How much reality can we put into music without losing our minds? What happens when the global mining company GLENCORE sings its Twitter feed as a Handel aria? PR language becomes pure baroque beauty and reminds us of what words can really mean in times of Fake News. Based on Handel's Hercules, “Hercules of Lubumbashi” is an oratorio for 11 Congolese and European musicians, a dancer, and a singer.
The work’s co-creators, Congolese choreographer Dorine Mokha and Swiss composer and musician Elia Rediger, focus on the increasing demand for cobalt, its exploitation by international corporations, and the destruction of the local population’s habitat. The audience becomes the surprising witness of unsettling Congolese realities, of the particularities of Congolese humour, and of the beauty and brutality of sound. The work functions as a civil oratorio, reminding us of how connected the world is, and suggesting that art and the economy should not be dissociated. Additional music is by Joseph Kiwele, Benjamin Weidekamp, Daniel Freitag, and Kojack Kossakamvwe.
Who cares about Congo?
Artist talk following the performance
Despite millions of victims during the wars in the Democratic Republic of Congo, the European public showed little interest in the fate of the Congolese. The only ones to take an interest in the country’s politics before the fall of President Mobutu were mining companies such as Glencore, who anticipated ways of profiting from chaos. Much like Elia Rediger and Dorine Mokha’s intention with “Hercules of Lubumbashi," Swiss director Milo Rau brought attention to human rights violations by mining companies in his film The Congo Tribunal two years ago. Can artists be pioneers in raising social awareness? Or, rather, do they profit from their political commitment, which can be manipulated to promote their career? How long must artists stay involved in a cause to really make a difference? Dramaturge Eva-Maria Bertschy, “Hercules of Lubumbashi” performers, film director Milo Rau (IIPM), and Miriam Saage-Maaß from the European Center for Constitutional and Human Rights (ECCHR), will undertake a critical self-evaluation and discuss at the same time topics such as blind consumption and the exploitation of raw materials.

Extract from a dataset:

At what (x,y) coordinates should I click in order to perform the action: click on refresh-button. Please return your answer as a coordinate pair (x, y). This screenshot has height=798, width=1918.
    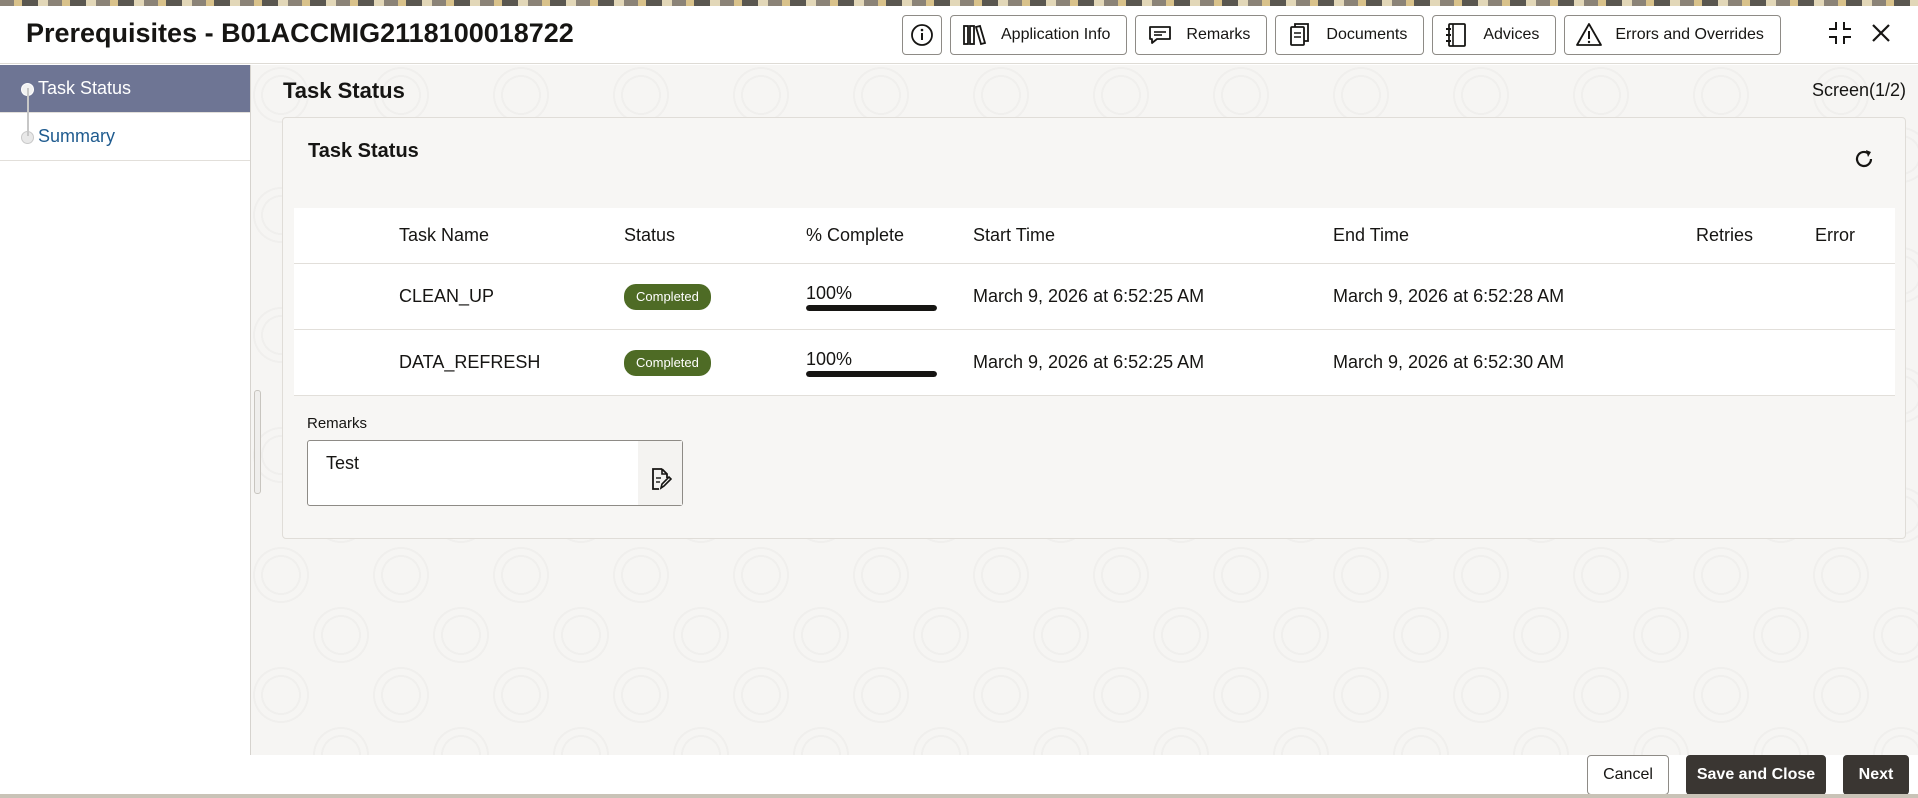
    Looking at the image, I should click on (1864, 161).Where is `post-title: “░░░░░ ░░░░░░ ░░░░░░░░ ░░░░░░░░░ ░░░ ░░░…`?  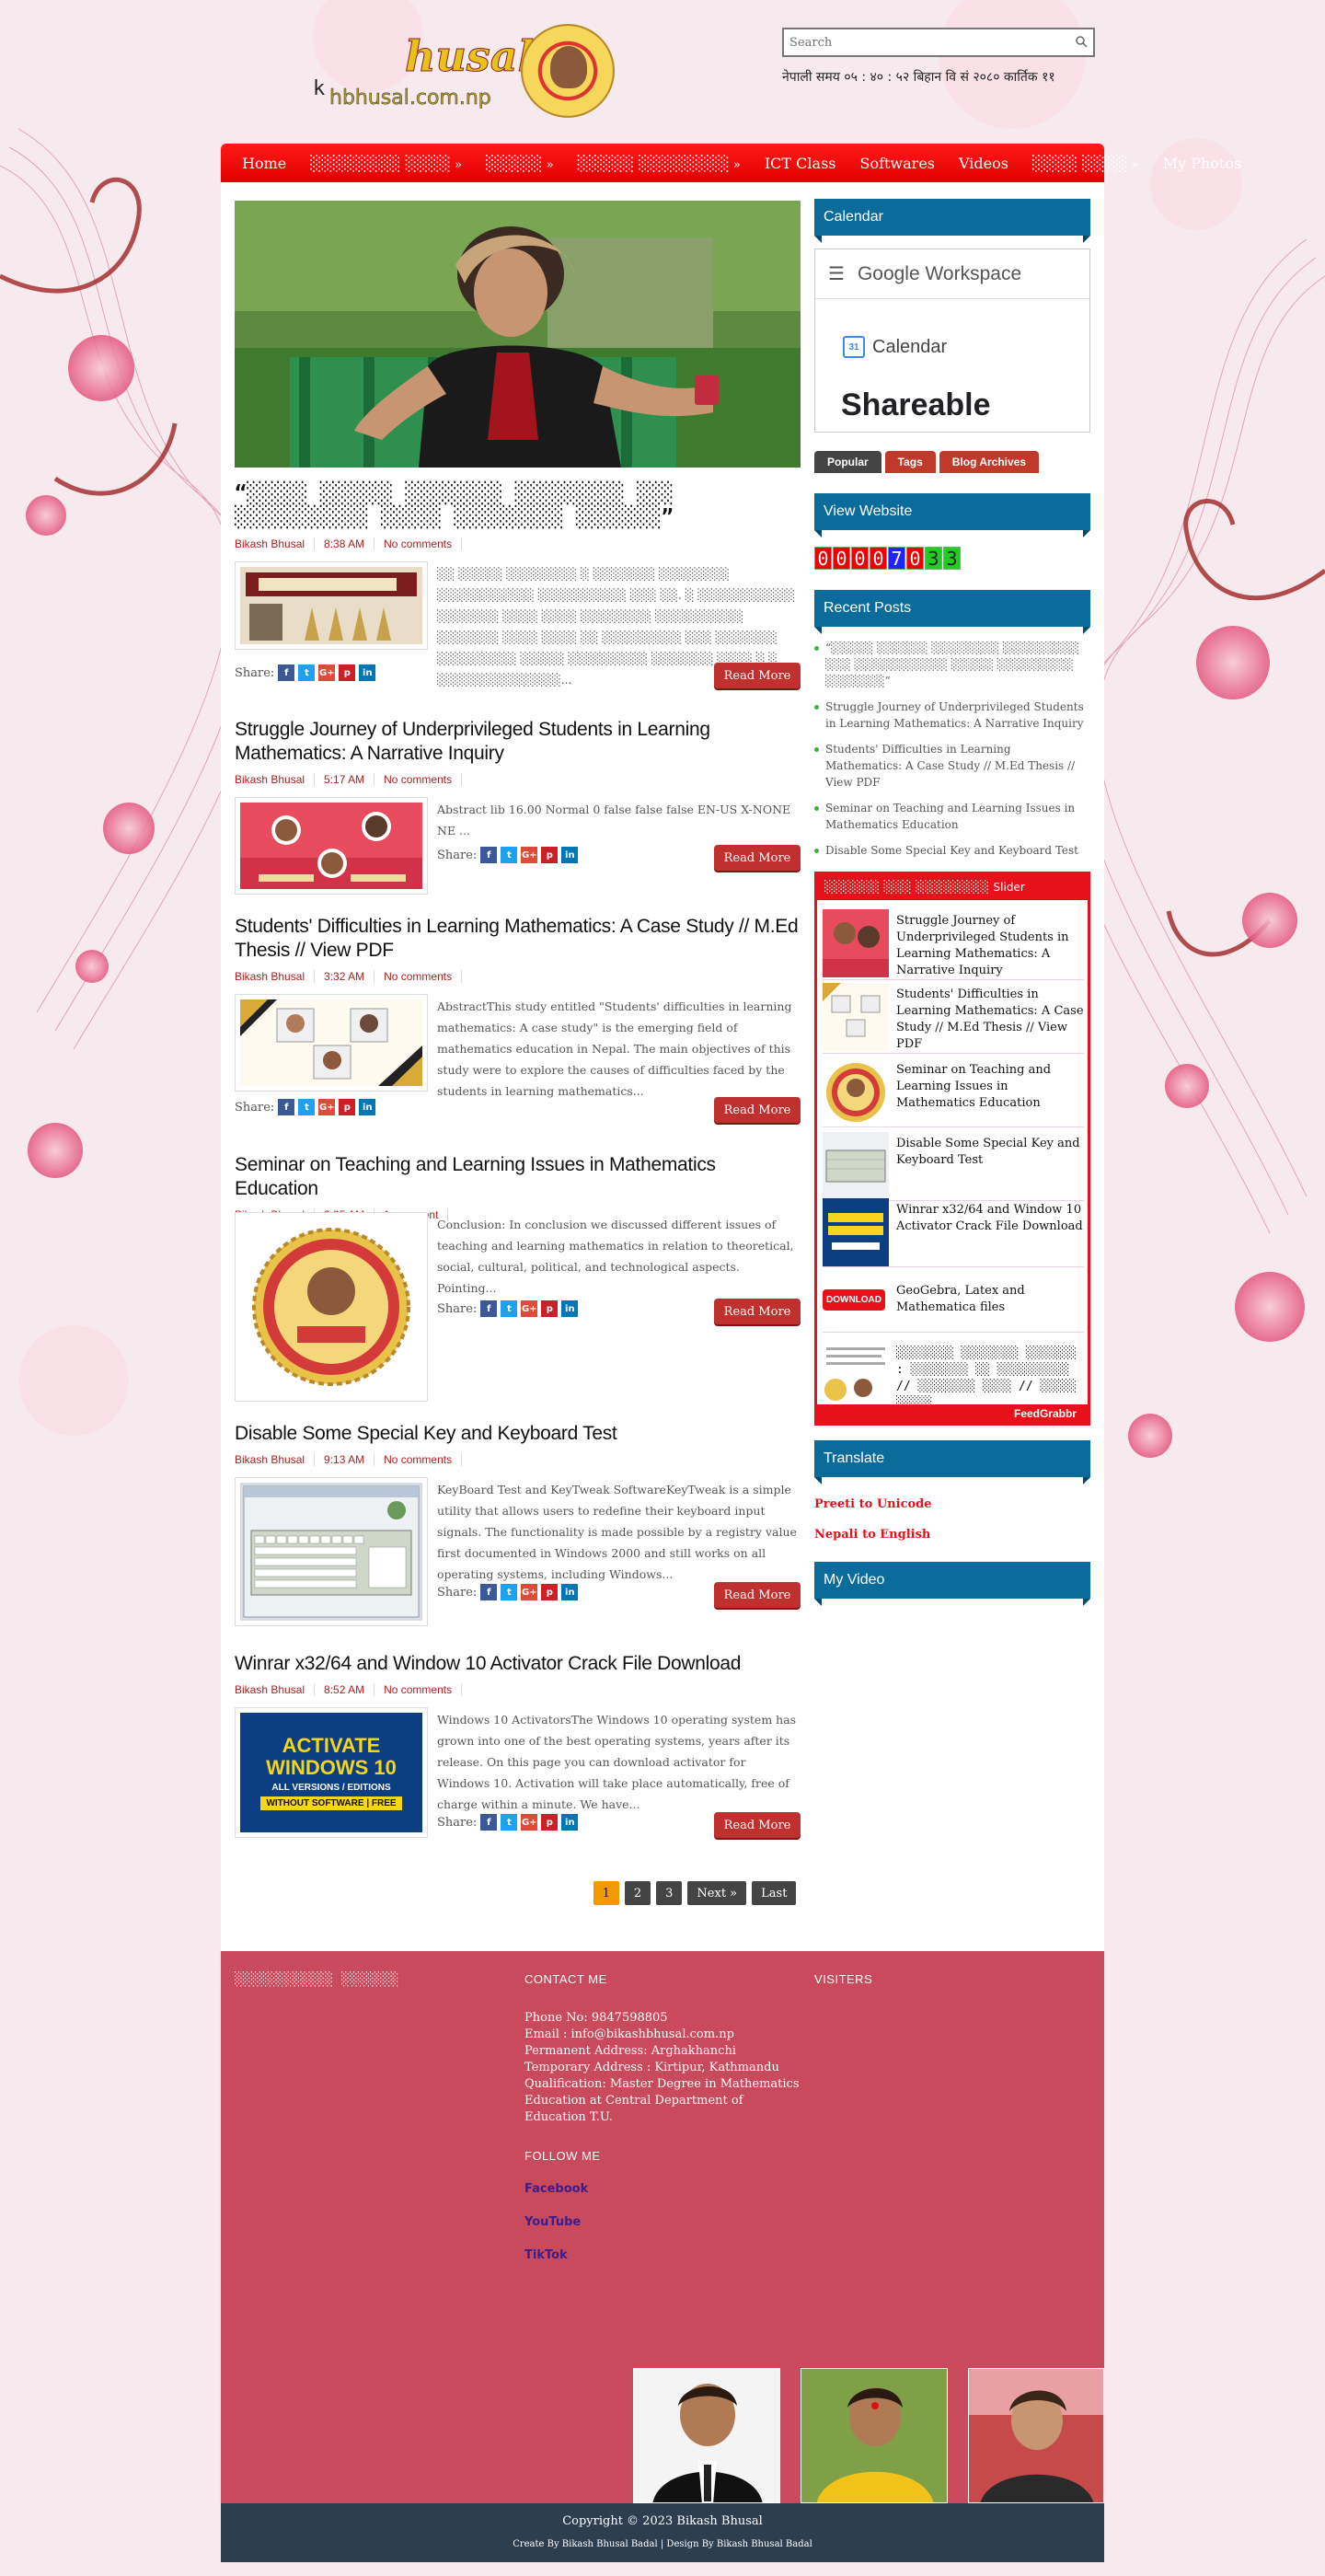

Concept, lyrics, composition, voice: Elia Rediger
Concept, lyrics, choreography, dance: Dorine Mokha
Concept assistance and Artistic Direction PODIUM Esslingen: Steven Walter
Co-Arrangement: Daniel Freitag, Benjamin Weidekamp
Dramaturgy: Eva-Maria Bertschy, Katia Flouest-Sell
Assistant Dramaturgy: Sarah Ströbele
Stage Design: Flurin Borg Madsen
Assistant Stage Design: Johannes Plank
Costumes: Janine Werthmann
Video: Douglas Kasamuna, Elia Rediger
Video Assistants: Joseph Kasau, Blaise Pelos, Idriss Gabel
Choir: Les Troubadours de Lubumbashi
Orchestra: Jenny Lippl (violin), Ruth Kemna (viola), Edward King (cello), Per Hakon Oftedal (trumpet), Jakob Cirkel (french horn), Kojack Kossakamvwe (e-guitar), Merveil Mukadi (e-bass), Benjamin Weidekamp (clarinet, bass clarinet), Daniel Freita (live electronics/ synthesizer), Maria Schneider (percussion), Huguette Tolinga (percussion)
Technical Director: Clemens Kowalski
Research Advisor: Lucien Kahozi Kosha
Production Director, Congo: Judith Kalanga
Project Management: PODIUM Esslingen, Pamina Dittmann
A project by PODIUM Esslingen in cooperation with Kaserne Basel, Institut francais Lubumbashi, studios kabakko, düsseldorf festival and CTM Festival.
Funded by Fonds Turn of the Federal Cultural Foundation of Germany. With support from Pro Helvetia.
Dorine Mokha is a dancer, author, and choreographer from Lubumbashi, Democratic Republic of Congo. His first solo piece, “Entre deux…," was composed in 2013 and performed at the Connexion KIN Festival in Kinshasa. In 2014, he received a scholarship at Schloss Solitude in Stuttgart and proceeded to work with the South African dancer Désiré Davids and The Nicolas Mondon Trio.
Elia Rediger, born in Kinshasa, the Democratic Republic of Congo, is a widely-travelled Swiss artist, composer, playwright, and singer. He has written orchestral compositions, was part of the Konzerttheater Bern, was frontman of the pop group The Bianca Story, and took part in the Big Band-Orchesters Brigade Futur3.